▸ DOCUMENT SEGMENT:
--- Start ---

Court of Civil Appeals of Texas, Fort Worth
Apr 28, 1928
8 S.W.2d 957 (Tex. Civ. App. 1928)

Opinion

No. 11965.

April 28, 1928.

Appeal from District Court, Tarrant County; H. S. Lattimore, Judge.

Action by Rhea W. Watson and wife against the Gulf Pipe Line Company. Judgment for plaintiffs and defendant appeals. Reversed and remanded.

David W. Stephens, of Fort Worth, for appellant.

McLean, Scott Sayers, of Fort Worth, for appellees.


This suit was filed by Rhea W. Watson and wife, appellees, owners of a 50-acre farm in Tarrant county, alleging permanent damages in the sum of $1,000 to their land, fences, and crops by reason of the removal of a pipe line which appellant had constructed across their land under an easement. This easement was evidenced by a formal written instrument, which, for a consideration of $41, paid by the Gulf Pipe Line Company, the receipt of which was acknowledged, conferred upon said pipe line company the right "to construct, maintain, and operate lines for the conveyance of oil and gas, * * * and to do whatever may be requisite for their construction, or for the enjoyments of the rights herein granted, including the right of ingress and egress to and from said tract of land for the purpose of laying, maintaining, repairing, and restoring of said additional pipe lines and for removing of same when desired by the grantee, its successors or assigns." (Italics ours.)

--- End ---

▸ DATA SEGMENT:
--- Start ---

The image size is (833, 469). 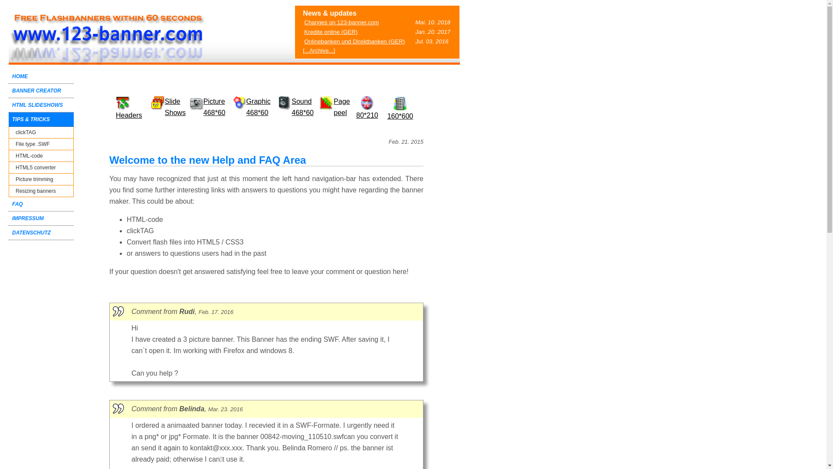 I want to click on '80*210', so click(x=367, y=111).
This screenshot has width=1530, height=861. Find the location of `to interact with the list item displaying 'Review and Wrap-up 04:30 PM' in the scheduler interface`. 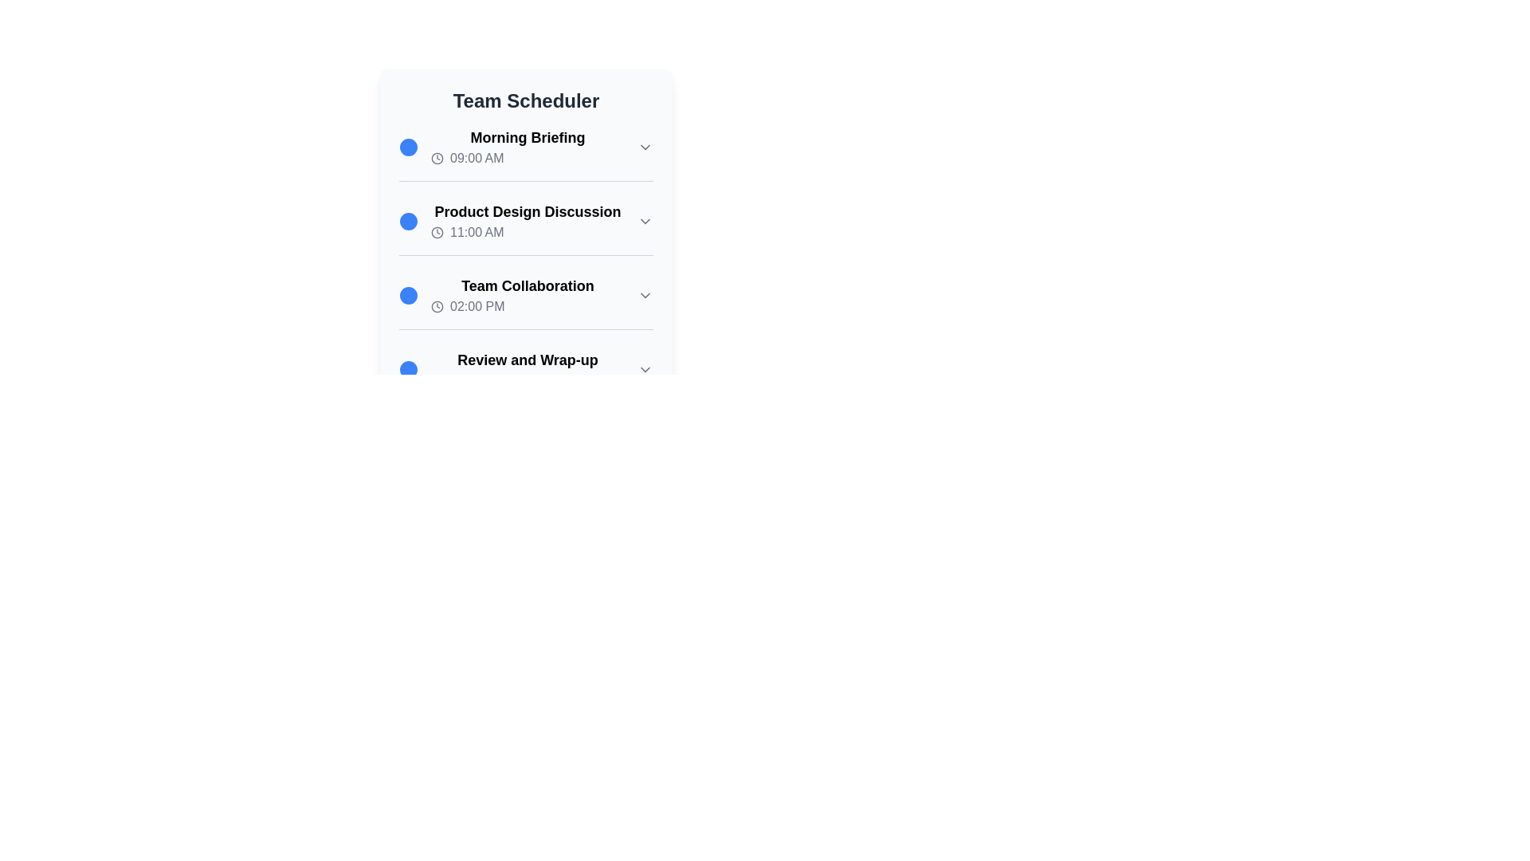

--- End ---

▸ TASK GOAL: Using the court opinion, explain in one to three sentences why Rhea W. Watson and his wife sued the Gulf Pipe Line Company. Rely only on the court opinion for what follows.

▸ RESPONSE BELOW: They alleged permanent damages of $1,000 to their land, fences, and crops. They claimed these damages resulted from the removal of a pipe line that the company had built across their 50-acre farm under an easement.